Oh, wait, there’s RAND Paul. If only he could get elected Prez.

Alex Lekas
Alex Lekas
2 months ago
Reply to  Malcolm Webb

No one with that courage will ever be elected into a position to do anything about the issue. Everyone rails about govt excess, but never about the programs that benefit themselves. A functioning political system relies on making it advantageous for even the wrong people to do the right things.

Charlie Walker
Charlie Walker
2 months ago
Reply to  Malcolm Webb

I may be misremembering but isn’t 2/3rds of US debt owned by the Chinese? All a bit awkward if the Chinese decide to more than just claim Taiwan!
But…. The Chinese play a very very long game, while the US has increasingly short term horizons…

Steve Jolly
Steve Jolly
2 months ago
Reply to  Charlie Walker

That’s not correct. I believe Japan still holds more, and foreign held debt is only 1/3 of the total, and in a real crisis, part or all of such debt can and probably would be dissolved by political fiat.
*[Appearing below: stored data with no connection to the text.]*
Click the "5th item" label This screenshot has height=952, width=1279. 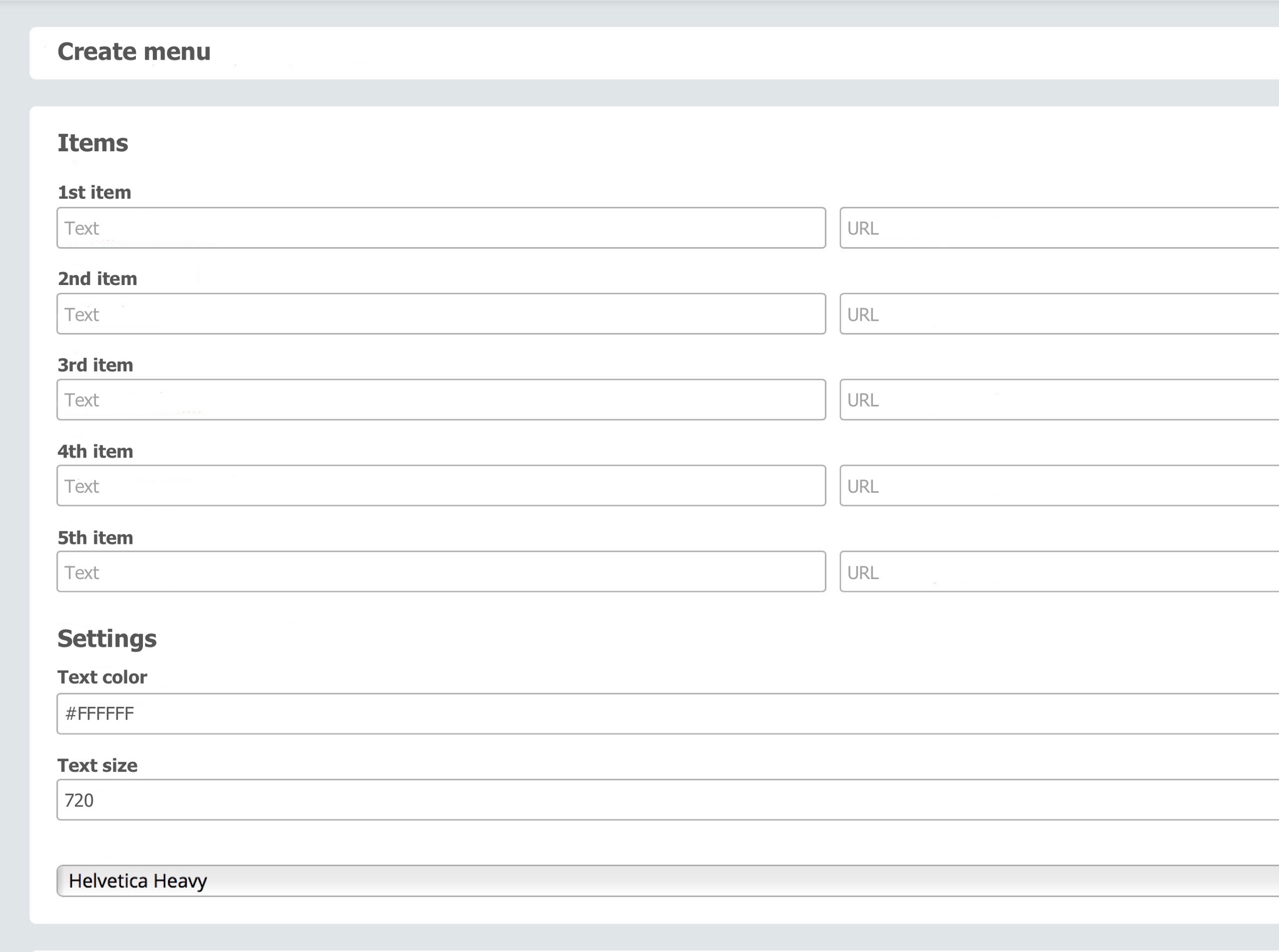(x=95, y=538)
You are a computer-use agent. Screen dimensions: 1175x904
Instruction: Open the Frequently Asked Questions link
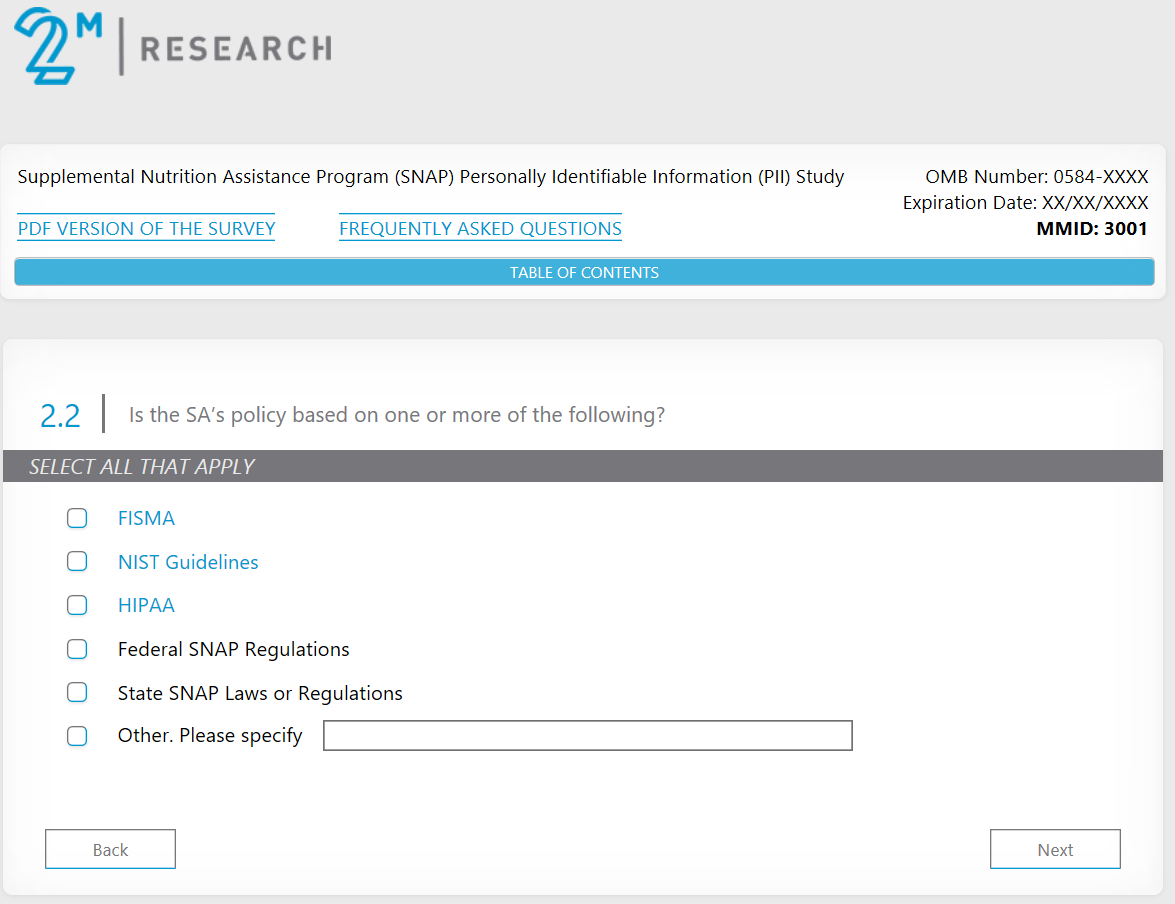pos(480,229)
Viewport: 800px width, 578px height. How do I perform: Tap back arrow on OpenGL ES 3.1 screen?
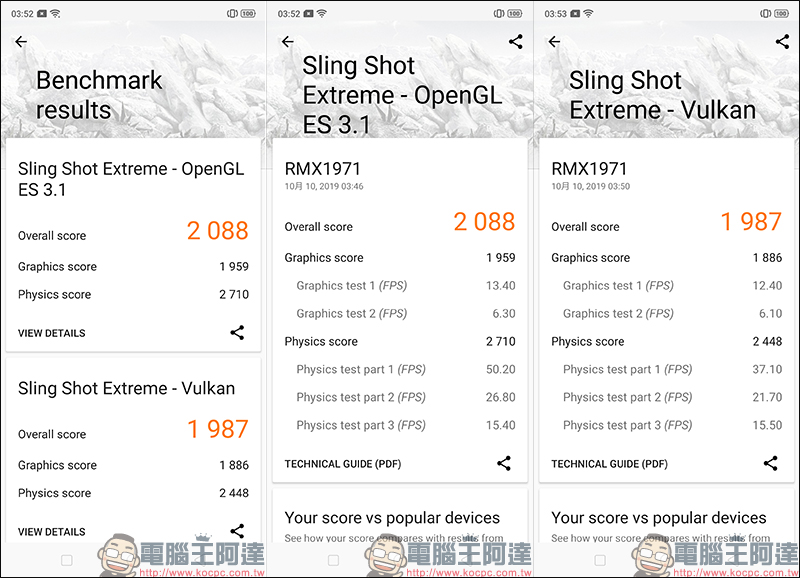pyautogui.click(x=288, y=41)
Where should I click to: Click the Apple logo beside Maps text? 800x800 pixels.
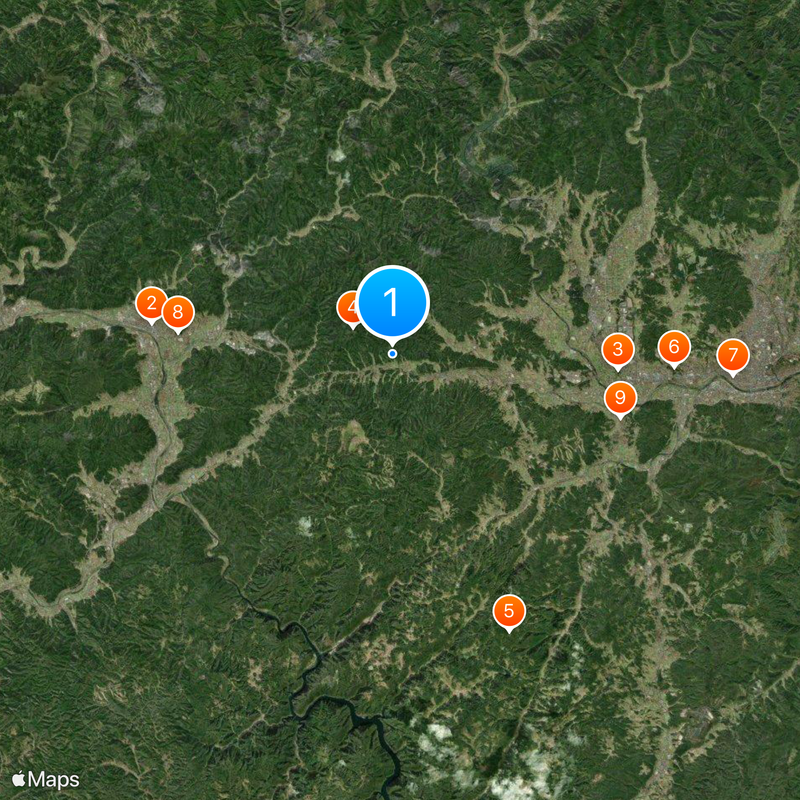(18, 779)
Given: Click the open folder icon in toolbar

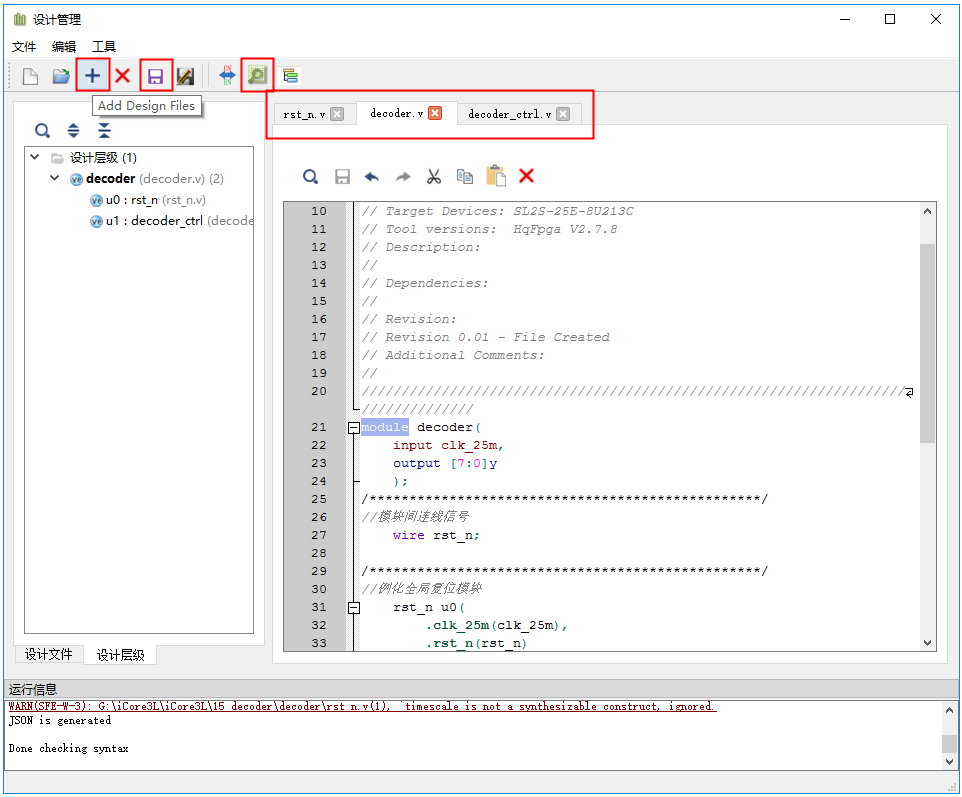Looking at the screenshot, I should pyautogui.click(x=61, y=76).
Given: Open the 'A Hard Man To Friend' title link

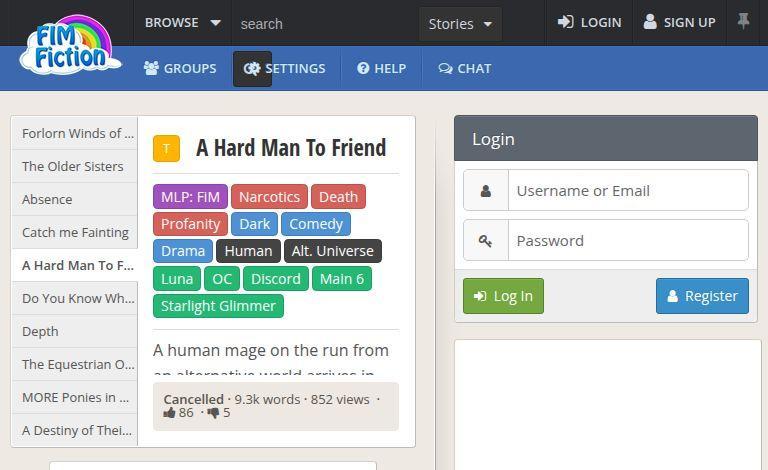Looking at the screenshot, I should [291, 148].
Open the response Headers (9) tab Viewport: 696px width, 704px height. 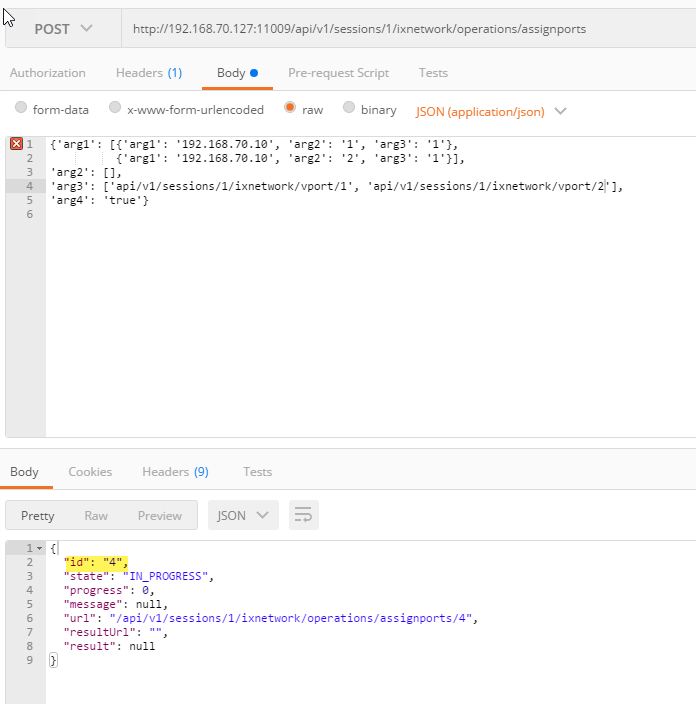pyautogui.click(x=175, y=472)
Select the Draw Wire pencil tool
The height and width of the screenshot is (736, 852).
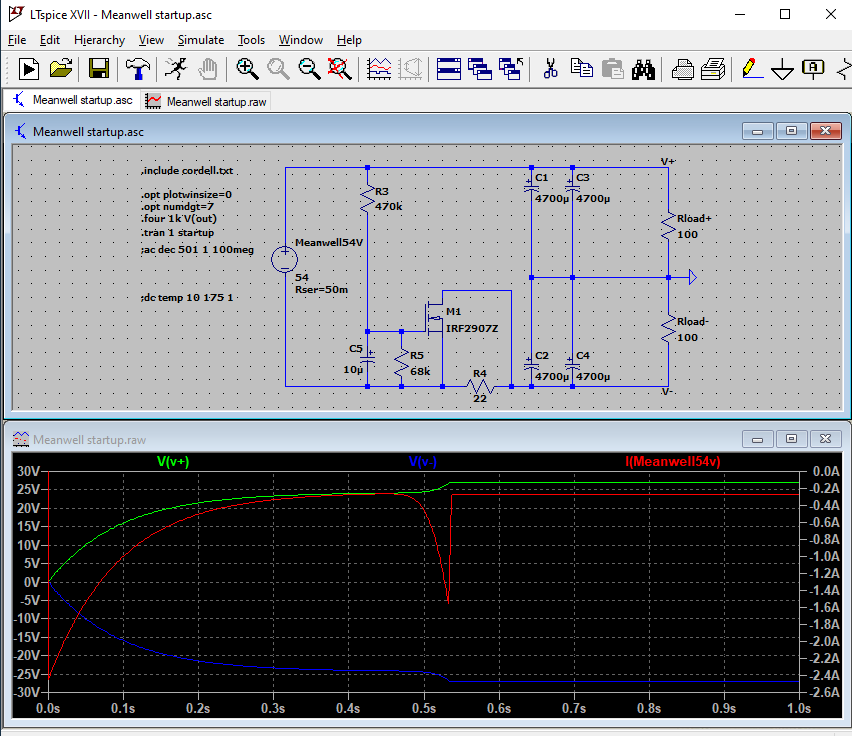point(749,69)
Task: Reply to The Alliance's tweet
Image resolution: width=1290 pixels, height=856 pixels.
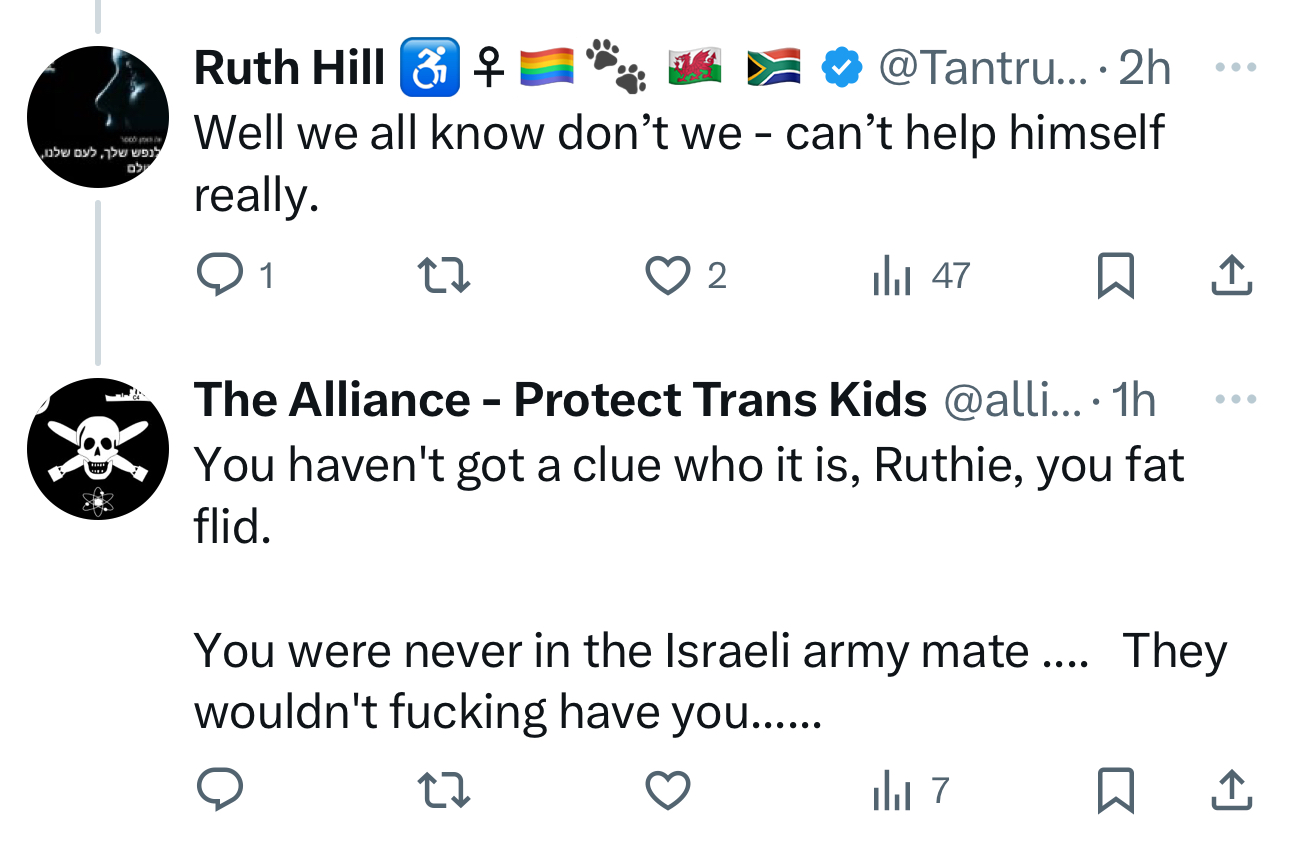Action: [x=221, y=791]
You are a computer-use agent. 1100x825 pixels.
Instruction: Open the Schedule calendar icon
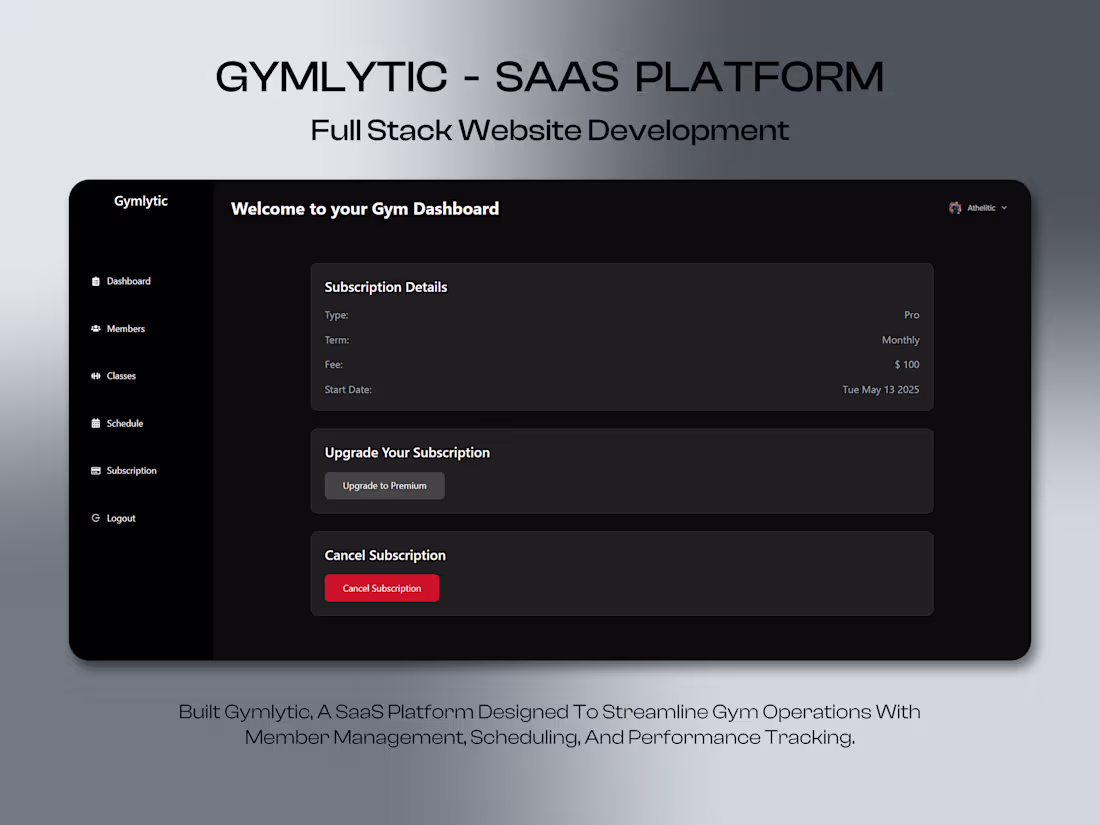[x=94, y=423]
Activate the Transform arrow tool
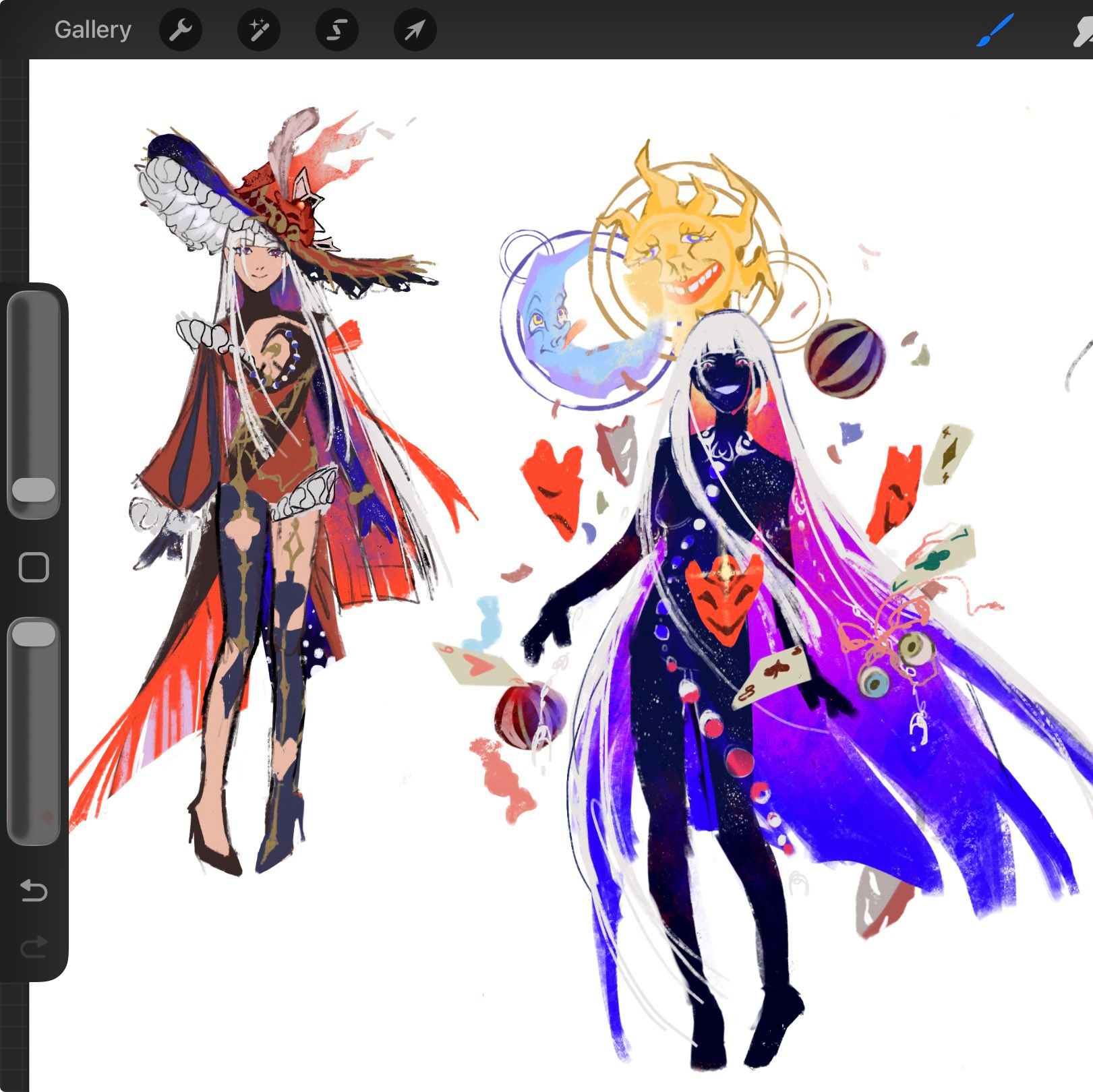The image size is (1093, 1092). (x=415, y=30)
Much of this debt comes from a time of greater geopolitical stability, when the US was still regarded as an unstoppable economic juggernaut. China bought them as part of an overall plan to drive economic growth through combining a large and cheap labor supply and direct government investment in manufacturing to create a competitive advantage and become the world’s factory floor. It’s the same strategy employed successfully by, guess who, Japan back in the 70’s and 80’s. The difference is that Japan had been an ally of the US by treaty since 1945 by then and had no significant military/expansionist ambitions. China is not and does, and that creates a different set of risk factors which the Chinese now must contend with. Long story short, mercantilist policies have proven extremely effective when used by individual countries in a global marketplace where the dominant players are all laissez-faire liberal in mindset, but this can only last until said mercantilist players are small enough to be ignored. It’s basic prisoner’s dilemma. Liberalism is technically good if every nation adheres to it, but there’s a strong incentive for each individual nation not to. US economic and military dominance overshadowed these factors for decades, but China’s growing strength and the US’s weakening have tipped the scales. This is why the globalist era is ending and why we’re going back to something more historically normal, a multipolar world with spheres of influence, balances of power, and economic nationalism (mercantilism).

Most countries have greatly reduced their purchase of US debt in recent years for obvious reasons. The US looks weak geopolitically and economically. In a real revolutionary government collapsing sort of crisis, part or all of this debt could be simply erased by political fiat. That sort of thing was basically unthinkable as recently as 2015, but today it’s considered within the realm of possibility, very improbable but not impossible given the right crisis, and things seem to be getting worse. It’s a risk for all foreign investors, but a much greater risk for countries who have significant conflicts with the US and allies like Russia and China. Canceling China’s debt has been discussed in regards to a Taiwan invasion scenario as part of a sanctions program comparable to Russia, and unlike Russia, China’s economy is so intertwined with the US that similar sanctions would be felt. Yes, the US would feel them too, but most experts believe that China still needs the US more than the US needs China. The effects on the US would be severe, similar to some of the supply shocks from COVID and from China’s ill advised zero COVID strategy, but in the longer term, factories can be built elsewhere, even if not in the US. The effects on China would likely be much harder for them to reverse. Besides the US, China’s other largest trading partner is Japan, which is almost guaranteed to join any sanctions or hostilities against China. South Korea, Vietnam, and India are also high on that list and might participate to some extent as well.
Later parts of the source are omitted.